Provided records ->

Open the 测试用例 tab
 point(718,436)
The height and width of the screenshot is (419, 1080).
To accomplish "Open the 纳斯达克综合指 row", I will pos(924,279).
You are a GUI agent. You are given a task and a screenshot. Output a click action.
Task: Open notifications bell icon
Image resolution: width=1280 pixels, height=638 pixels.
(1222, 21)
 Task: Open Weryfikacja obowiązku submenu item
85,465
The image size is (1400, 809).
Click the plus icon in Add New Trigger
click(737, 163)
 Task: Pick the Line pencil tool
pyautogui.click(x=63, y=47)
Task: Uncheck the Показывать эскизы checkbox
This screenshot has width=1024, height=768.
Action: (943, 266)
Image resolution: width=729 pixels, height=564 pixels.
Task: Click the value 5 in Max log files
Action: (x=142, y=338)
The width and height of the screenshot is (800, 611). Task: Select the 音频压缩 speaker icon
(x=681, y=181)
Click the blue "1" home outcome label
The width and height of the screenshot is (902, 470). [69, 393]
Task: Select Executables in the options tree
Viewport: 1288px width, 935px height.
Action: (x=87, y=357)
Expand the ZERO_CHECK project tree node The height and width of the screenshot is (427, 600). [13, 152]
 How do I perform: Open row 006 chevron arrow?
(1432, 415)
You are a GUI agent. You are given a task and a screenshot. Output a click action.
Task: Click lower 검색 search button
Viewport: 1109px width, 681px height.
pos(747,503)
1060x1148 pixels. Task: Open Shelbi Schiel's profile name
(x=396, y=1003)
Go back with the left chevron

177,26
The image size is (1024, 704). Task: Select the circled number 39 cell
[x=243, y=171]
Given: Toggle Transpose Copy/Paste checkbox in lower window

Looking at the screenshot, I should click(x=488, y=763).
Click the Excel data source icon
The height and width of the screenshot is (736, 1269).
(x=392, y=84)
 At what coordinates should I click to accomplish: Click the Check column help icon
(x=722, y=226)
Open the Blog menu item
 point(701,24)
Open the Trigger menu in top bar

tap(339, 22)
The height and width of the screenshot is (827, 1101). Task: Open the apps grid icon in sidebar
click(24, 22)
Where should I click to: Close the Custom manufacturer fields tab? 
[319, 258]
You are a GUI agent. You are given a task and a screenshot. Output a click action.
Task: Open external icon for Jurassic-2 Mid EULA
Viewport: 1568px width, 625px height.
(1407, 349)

Task brief ->
Return every line of the data above verbatim, from the first line to the last.

Solution for this exercise ->
Open the 测试用例 tab
 point(718,436)
The height and width of the screenshot is (419, 1080).
To accomplish "Open the 纳斯达克综合指 row", I will pos(924,279).
You are a GUI agent. You are given a task and a screenshot. Output a click action.
Task: Open notifications bell icon
Image resolution: width=1280 pixels, height=638 pixels.
(1222, 21)
 Task: Open Weryfikacja obowiązku submenu item
85,465
The image size is (1400, 809).
Click the plus icon in Add New Trigger
click(737, 163)
 Task: Pick the Line pencil tool
pyautogui.click(x=63, y=47)
Task: Uncheck the Показывать эскизы checkbox
This screenshot has width=1024, height=768.
Action: (943, 266)
Image resolution: width=729 pixels, height=564 pixels.
Task: Click the value 5 in Max log files
Action: (x=142, y=338)
The width and height of the screenshot is (800, 611). Task: Select the 音频压缩 speaker icon
(x=681, y=181)
Click the blue "1" home outcome label
The width and height of the screenshot is (902, 470). [69, 393]
Task: Select Executables in the options tree
Viewport: 1288px width, 935px height.
Action: (x=87, y=357)
Expand the ZERO_CHECK project tree node The height and width of the screenshot is (427, 600). [13, 152]
 How do I perform: Open row 006 chevron arrow?
(1432, 415)
You are a GUI agent. You are given a task and a screenshot. Output a click action.
Task: Click lower 검색 search button
Viewport: 1109px width, 681px height.
pos(747,503)
1060x1148 pixels. Task: Open Shelbi Schiel's profile name
(x=396, y=1003)
Go back with the left chevron

177,26
The image size is (1024, 704). Task: Select the circled number 39 cell
[x=243, y=171]
Given: Toggle Transpose Copy/Paste checkbox in lower window

Looking at the screenshot, I should click(x=488, y=763).
Click the Excel data source icon
The height and width of the screenshot is (736, 1269).
(x=392, y=84)
 At what coordinates should I click to accomplish: Click the Check column help icon
(x=722, y=226)
Open the Blog menu item
 point(701,24)
Open the Trigger menu in top bar

tap(339, 22)
The height and width of the screenshot is (827, 1101). Task: Open the apps grid icon in sidebar
click(24, 22)
Where should I click to: Close the Custom manufacturer fields tab? 
[319, 258]
You are a GUI agent. You are given a task and a screenshot. Output a click action.
Task: Open external icon for Jurassic-2 Mid EULA
Viewport: 1568px width, 625px height.
(1407, 349)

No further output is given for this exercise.